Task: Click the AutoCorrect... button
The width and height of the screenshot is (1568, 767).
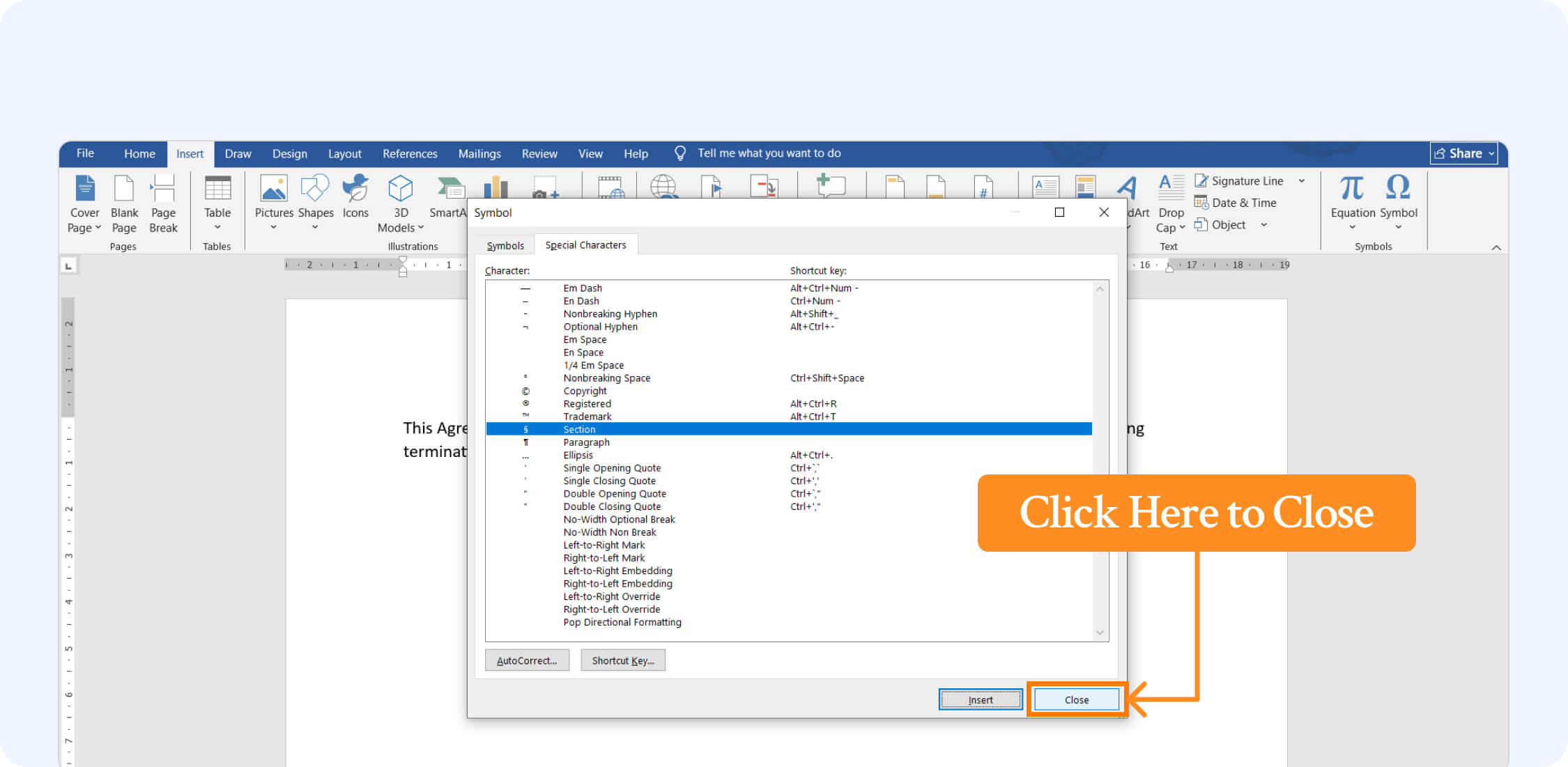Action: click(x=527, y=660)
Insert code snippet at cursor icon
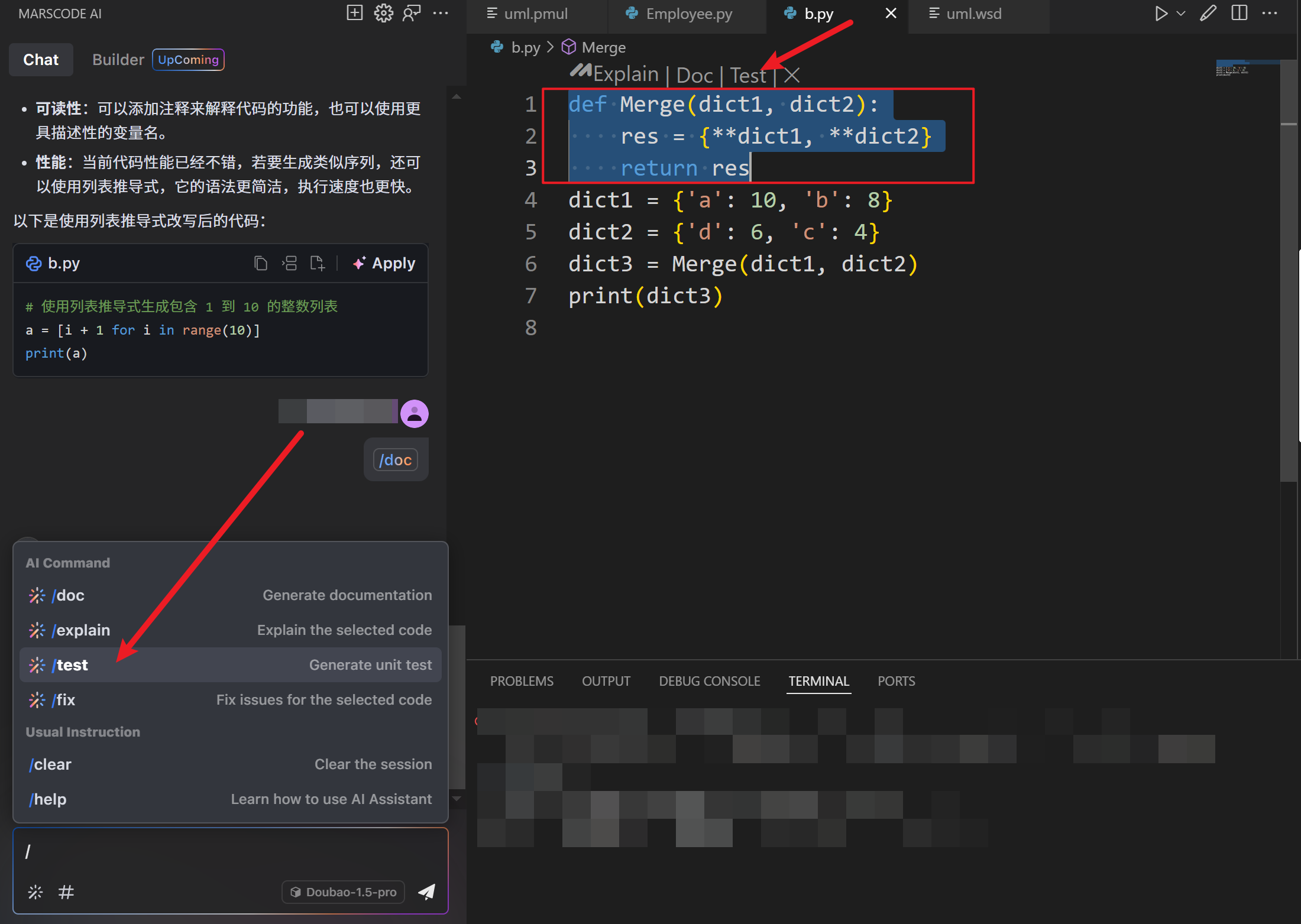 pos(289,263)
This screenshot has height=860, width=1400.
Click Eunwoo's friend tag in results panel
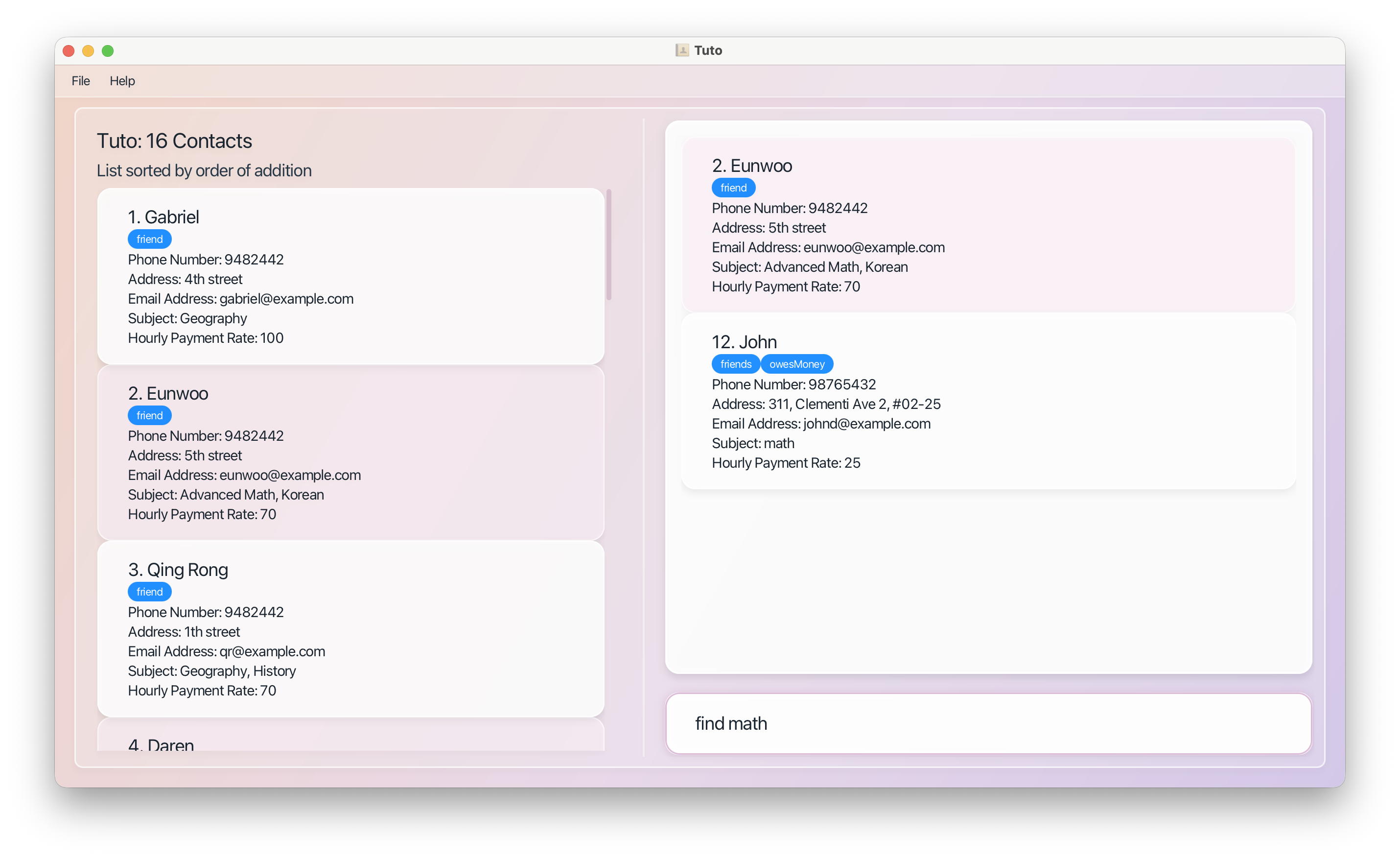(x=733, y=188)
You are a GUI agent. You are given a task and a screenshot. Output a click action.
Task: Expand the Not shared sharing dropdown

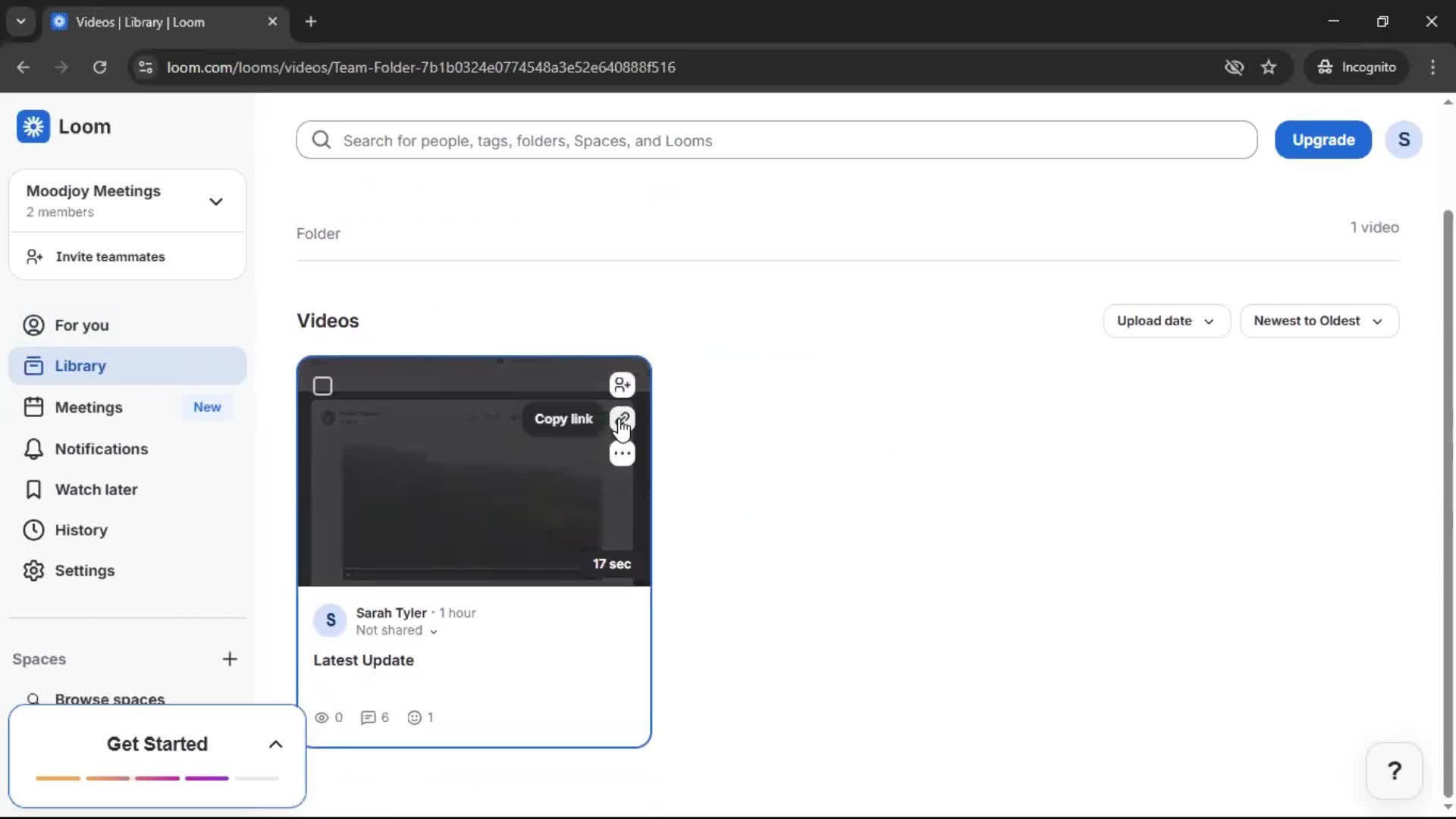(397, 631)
---*---
TASK OBJECTIVE:
Print the material again word for word. Please drop every picture.

RESPONSE TO THIS EXERCISE:
Task: Click the AutoCorrect... button
The width and height of the screenshot is (1568, 767).
Action: click(x=527, y=660)
Insert code snippet at cursor icon
 pos(289,263)
This screenshot has height=860, width=1400.
Click Eunwoo's friend tag in results panel
(x=733, y=188)
You are a GUI agent. You are given a task and a screenshot. Output a click action.
Task: Expand the Not shared sharing dropdown

(397, 631)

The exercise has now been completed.